Ему не помешали бы новые джинсы.

– А нам обязательно обжиматься?

– Я пошутил.

– Да, но…

– «Но»? Что еще за «но»?

– Пойми. Мы и так вечно обжимаемся.

– Ну да, только не круглые сутки. Не обязательно идти на рекорд и обжиматься десять часов подряд. В гостях у твоих родителей можно и расслабиться.

– Мне кажется, я должна их подготовить. Заранее.
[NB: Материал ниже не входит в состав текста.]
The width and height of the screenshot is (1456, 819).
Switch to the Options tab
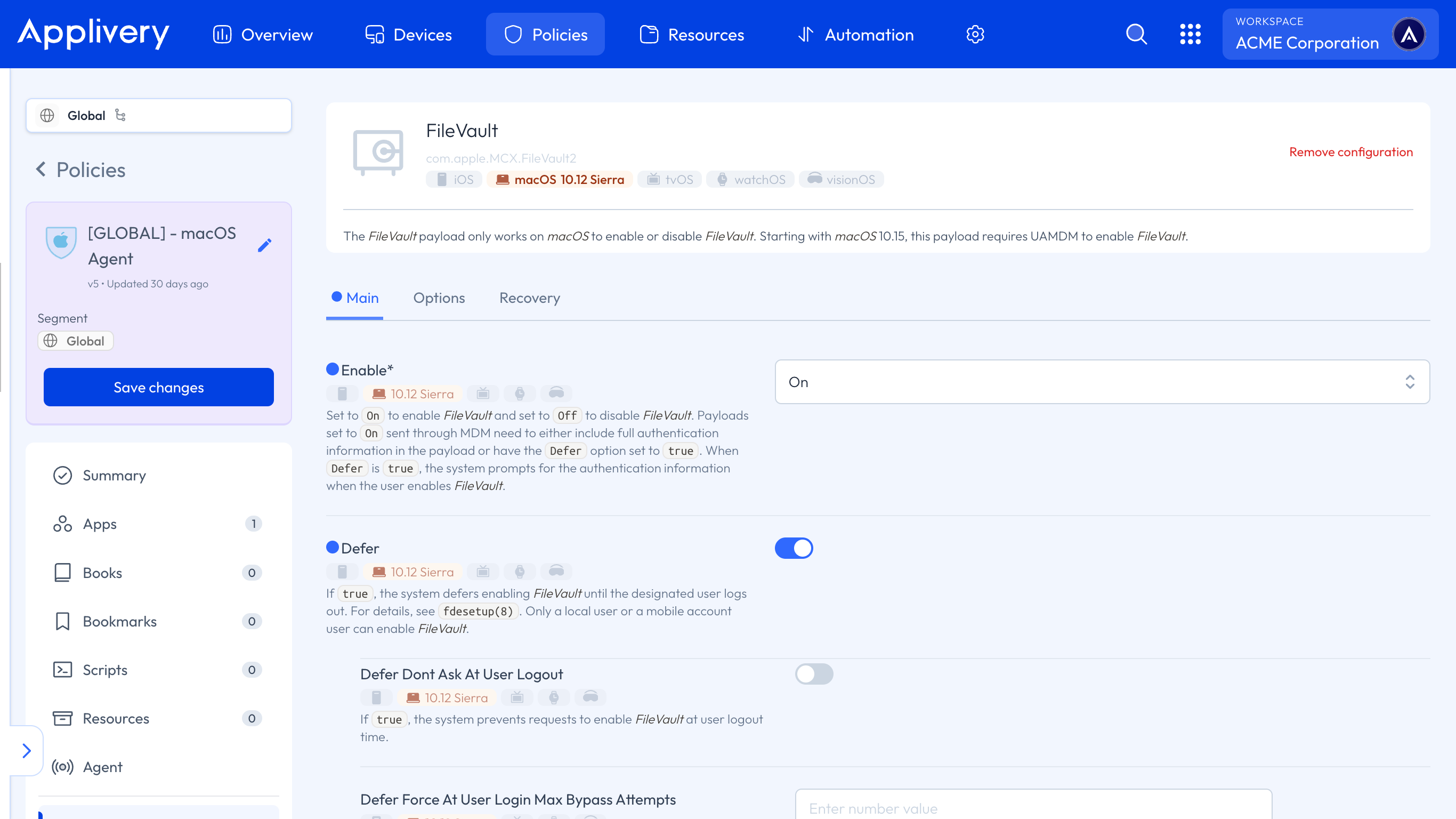(439, 298)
– Только, наверное, не эсэмэской.

– Да они толком и прочесть не сумеют. Черт! Получается прямо «Угадай, кто придет к обеду?».

– Теряюсь.

– Это старый фильм. Со Спенсером Трейси и Кэтрин Хепберн. Их дочь собирается замуж за Сиднея Пуатье.

– Надо думать, в этой истории присутствует кто-то черный. Или белый.

– Ты не слышал про Сиднея Пуатье?

– Не-а.

– Самый известный чернокожий актер своего времени.

– Значит, милая белая девушка собирается замуж за Сиднея Путь-йе-йе.

– Примерно так.

– А мы-то тут при чем?

– Ну, к слову…

– Да шучу я, шучу!

– Фу ты. Понимаешь, он собирается жениться на белой девушке, и, хотя родители ее придерживаются либеральных взглядов, отец против такого замужества из-за предрассудков, которые царят в окружающем мире. Но фильм был снят в тысяча девятьсот шестьдесят седьмом. А теперь, в две тысячи шестнадцатом, я задаюсь теми же вопросами.